Glenn Cooper: Actually I am a hybrid author myself. I am published by traditional, large publishers in Europe but in the States, after my first three traditionally published books did not achieve the level of success I had hoped for, I decided to start my own imprint and self publish. I’ve just launched four of my books, primarily as ebooks, and I’m enjoying the process and the economic results. So I can completely identify with authors who are trying to decide whether to self publish. If they decide to do it, it’s like starting your own publishing company, responsible for editing, cover design, production, distribution, marketing and sales. It’s enjoyable but time consuming.
Advicesbooks: What is your advice for new authors and how can they get a book released by a publisher?
Glenn Cooper: Today we are in the best of times and the worst of times in publishing. Publishers are feeling amazing economic pressures and they need to find what they think are really unique and fresh manuscripts they believe can be bestsellers and franchises. They are not as willing as they once were to cultivate talent and gradually build an audience. If a new author isn’t immediately successful, they can expect to be dropped. However, the world of self-publishing has opened up avenues that were not available before. Any author can now get his or her book out there fairly cheaply (good news), but finding an audience with hundreds of thousands of self-published titles flooding the market isn’t so easy (bad news). In the end, I like to think that really good books will find the oxygen they need to survive. And my advice is simple. Keep writing, keep improving, keep trying. You can’t succeed if you are not persistent.
Advicesbooks: Your latest book is The Resurrection Maker, another bestseller, we are sure. This book also follows the same style of writing: to match two different epochs. Could you reveal to us if this type of narration hides a particular meaning?
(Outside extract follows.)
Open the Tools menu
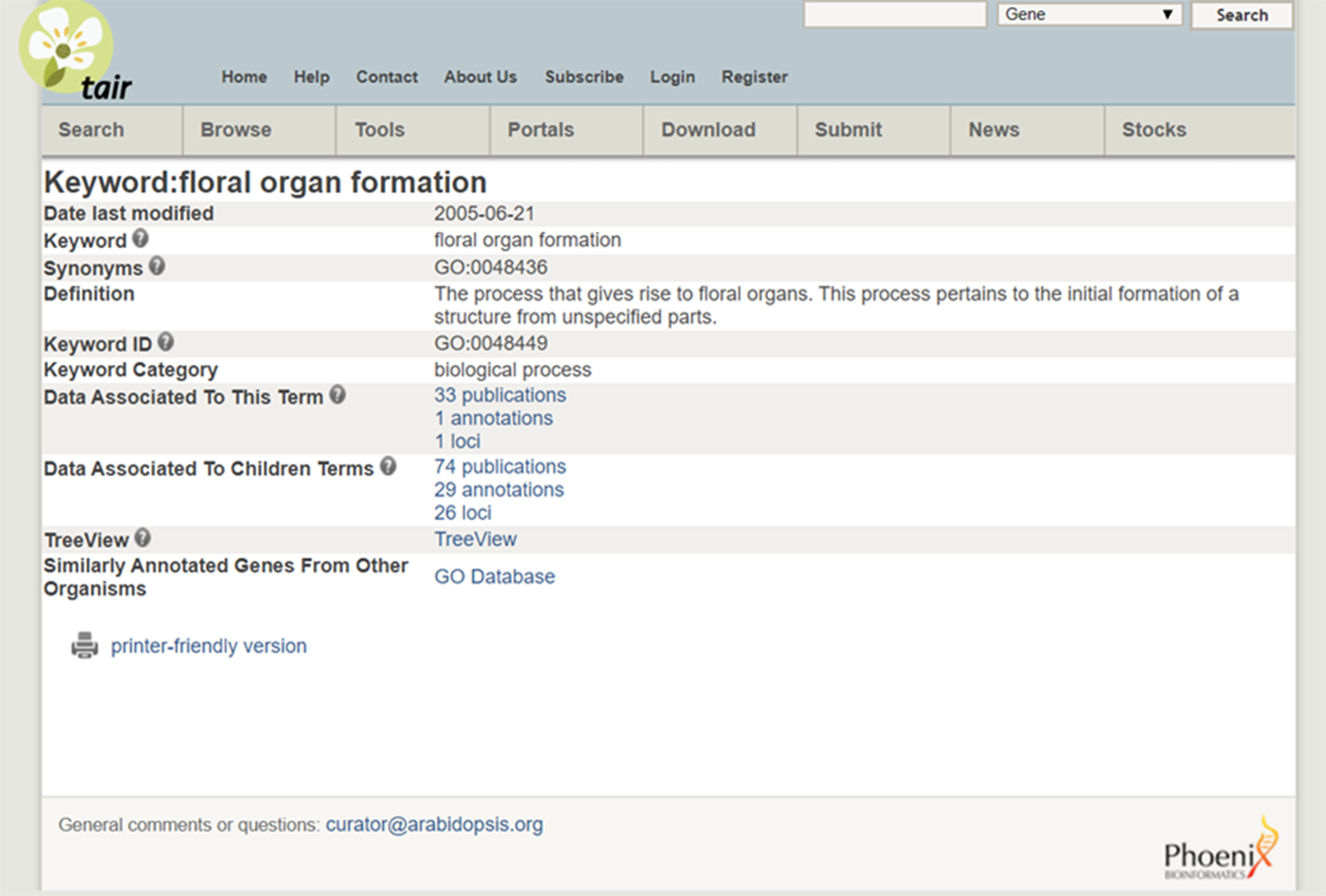Screen dimensions: 1326x896 (x=380, y=130)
Glenn Cooper: All of us live with the echoes of the past invading our present. Our culture, our values, our beliefs, our hopes and our fears are built on layers of our collective history. So my favourite device of shifting time frames is merely an acknowledgment of this fundamental idea. Also, as a writer, it’s fun. If I get a bit bored writing about the present, in the next chapter I can lose myself in the 17th century. It prevents me from getting stale.